Autoscaler: vertical-pod-autoscaler recommender stopped working for some targets

Created on 3 Jul 2019 · 8Comments · Source: kubernetes/autoscaler

vpa-recommender stopped working for some targetRefs between vertical-pod-autoscaler-0.5.0 and vertical-pod-autoscaler-0.5.1.

Specifically, none of the prometheus-operator created StatefulSets get any recommendation.

TargetRef:

targetRef:
  apiVersion: apps/v1
  kind: StatefulSet
  name: prometheus-kube-system

gets following vpa-recommender v0.5.1 messages on the .status.conditions:

- lastTransitionTime: "2019-07-03T11:30:29Z"
  message: 'Error checking if target is a top level controller: Unhandled targetRef
    monitoring.coreos.com/v1 / Prometheus / kube-system, last error the server could
    not find the requested resource (get prometheuses kube-system)'
  status: "True"
  type: ConfigUnsupported
- lastTransitionTime: "2019-07-03T11:30:35Z"
  message: No pods match this VPA object
  reason: NoPodsMatched
  status: "False"
  type: RecommendationProvided

(it worked as expected in v0.5.0).

As an experiment, I tried specifying a targetRef against top-level controller's CRD

targetRef:
  apiVersion: monitoring.coreos.com/v1
  kind: Prometheus
  name: kube-system

which made vpa-recommender produce this error:

I0703 12:03:42.380087       1 request.go:485] Throttling request took 197.788691ms, request: GET:https://100.64.0.1:443/apis/monitoring.coreos.com/v1/namespaces/monitoring/prometheuses/kube-system/scale
E0703 12:03:42.380999       1 cluster_feeder.go:463] Cannot get target selector from VPA's targetRef.

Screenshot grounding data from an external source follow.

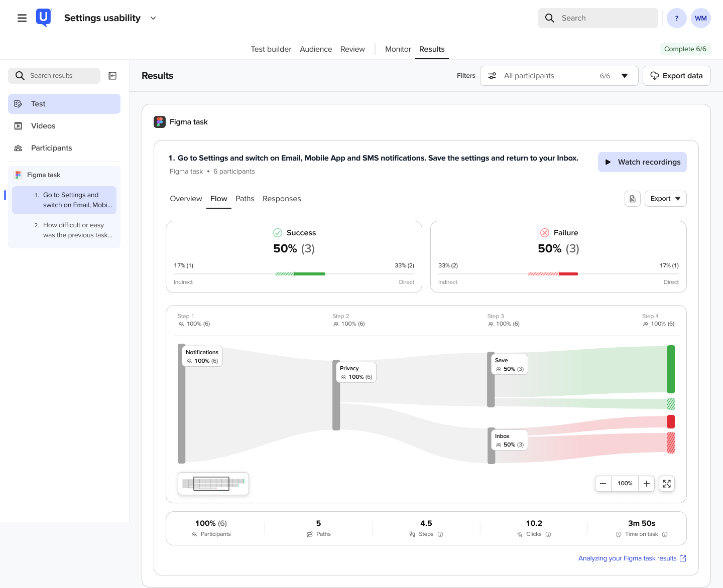This screenshot has height=588, width=723.
Task: Zoom out the flow diagram
Action: [x=603, y=484]
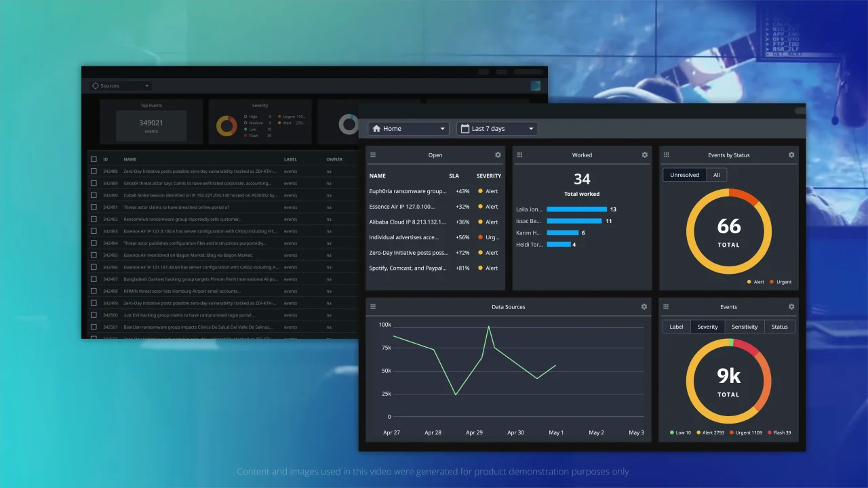868x488 pixels.
Task: Select the All tab in Events by Status
Action: pos(716,175)
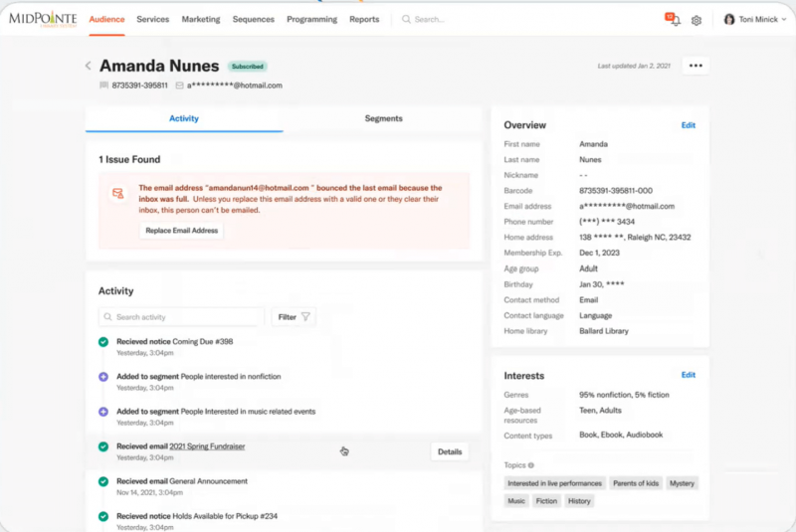
Task: Click the Search activity field
Action: [181, 317]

Reason: Unhandled targetRef monitoring.coreos.com/v1 / Prometheus / kube-system, last error the server could not find the requested resource (get prometheuses kube-system)

As far as I can tell targetRef validation logic added in #1910 does not play well with 3rd-party controllers managing 1st-party controllers objects via ownerReference.

kinbug vertical-pod-autoscaler

Source

realdimas

👍4

Most helpful comment

Any chance this will be resolved soon ?

We have our own custom CRD (metacontroller-based) maintaining many Statefulset per namespace and we have the same error.

fproulx-dfuse on 31 Oct 2019

👍3

All 8 comments

Thanks for reporting!
I have some follow-up questions.

Is the top-level controller (monitoring.coreos.com/v1/Prometheus) creating multiple Stateful Sets? If yes, does it make sense to scale them together? Are they similar enough so that it makes sense to give them one common recommendation?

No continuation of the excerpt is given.